The S4 is a sleek little number, slightly thinner and taller than the S3 with a gorgeous screen that seems to run right to the left and right edges of the device, though there’s a tiny sliver of border actually there. Everything pops on it. Icons, photos, video. Everything.
The phone is light, and even though Samsung still makes the back cover of this premium phone out of plastic, the new finish is more dignified than the barebones, adamantly plastic feel of the S3’s cover.

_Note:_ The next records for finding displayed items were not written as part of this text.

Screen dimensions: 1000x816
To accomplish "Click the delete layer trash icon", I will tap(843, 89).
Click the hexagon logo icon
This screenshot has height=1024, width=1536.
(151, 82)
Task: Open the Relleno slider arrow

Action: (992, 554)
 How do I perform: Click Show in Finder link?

There’s a new software mini dock that slides out from the left where you can access a pool of Google developed apps (no option for third party software here) that you can turn off if you find it annoying (I did).
Problems were minimal. One widget I use to monitor an analytics package on my website, ballooned graphically on the new pixel rich screen (now 441 pixels per inch) and the mail app has developed a settings quirk which makes it impossible to access my domain’s e-mail server (the software won’t allow me to add my ISP’s username schema).
The S4 is palpably faster at everything. Software launches fluidly and in a curious turn, some user interface flourishes seem designed to make the interface move just a bit more slowly and gracefully.
The S4 is an incremental improvement over the S3. Owners of the previous model may want to upgrade if screen quality and processor speed will improve their user experience, and users looking for a new smartphone will find the S4 to be a robust competitor in a suddenly quite crowded local market for handheld computing devices.